**Work order**
Line by line, transcribe the data shown below.
Information shown Start Marker
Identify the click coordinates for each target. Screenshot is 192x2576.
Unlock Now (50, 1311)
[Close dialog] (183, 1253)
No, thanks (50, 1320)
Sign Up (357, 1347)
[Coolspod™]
Information shown End Marker
**Answer space**
Identify the click coordinates for each target. Screenshot is 192x2576.
Unlock Now (50, 1311)
[Close dialog] (183, 1253)
No, thanks (50, 1320)
Sign Up (357, 1347)
[Coolspod™]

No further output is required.